> [What this task involves]: Turn the records into a numbered list, starting with the line that contains "Given: Select the U31 [V] legend label" and going on through the final line of the records. Leave out blank lines.

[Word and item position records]
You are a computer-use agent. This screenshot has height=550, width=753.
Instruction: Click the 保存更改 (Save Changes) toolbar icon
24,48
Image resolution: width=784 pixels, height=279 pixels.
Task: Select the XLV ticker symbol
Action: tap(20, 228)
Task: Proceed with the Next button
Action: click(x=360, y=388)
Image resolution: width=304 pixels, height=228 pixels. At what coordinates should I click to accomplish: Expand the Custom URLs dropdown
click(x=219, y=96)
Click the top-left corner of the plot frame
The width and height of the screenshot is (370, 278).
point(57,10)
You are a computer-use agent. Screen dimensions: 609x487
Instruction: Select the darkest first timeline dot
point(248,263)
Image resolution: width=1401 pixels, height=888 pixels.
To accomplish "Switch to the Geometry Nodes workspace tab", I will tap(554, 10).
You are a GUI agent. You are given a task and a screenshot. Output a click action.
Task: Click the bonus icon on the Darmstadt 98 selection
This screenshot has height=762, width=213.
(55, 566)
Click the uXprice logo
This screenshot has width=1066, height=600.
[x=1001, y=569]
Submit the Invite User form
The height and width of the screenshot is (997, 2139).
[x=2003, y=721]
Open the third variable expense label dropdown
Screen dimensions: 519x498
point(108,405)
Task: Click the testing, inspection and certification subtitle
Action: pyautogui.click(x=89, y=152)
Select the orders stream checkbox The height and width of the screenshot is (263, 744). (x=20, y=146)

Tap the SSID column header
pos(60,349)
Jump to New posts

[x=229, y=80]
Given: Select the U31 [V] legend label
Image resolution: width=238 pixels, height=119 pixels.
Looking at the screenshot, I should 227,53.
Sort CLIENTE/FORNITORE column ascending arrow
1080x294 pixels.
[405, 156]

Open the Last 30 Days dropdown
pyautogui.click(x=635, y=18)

> [The reply]:
1. Given: Select the U31 [V] legend label
2. Image resolution: width=238 pixels, height=119 pixels.
3. Looking at the screenshot, I should 227,53.
4. Sort CLIENTE/FORNITORE column ascending arrow
5. 1080x294 pixels.
6. [405, 156]
7. Open the Last 30 Days dropdown
8. pyautogui.click(x=635, y=18)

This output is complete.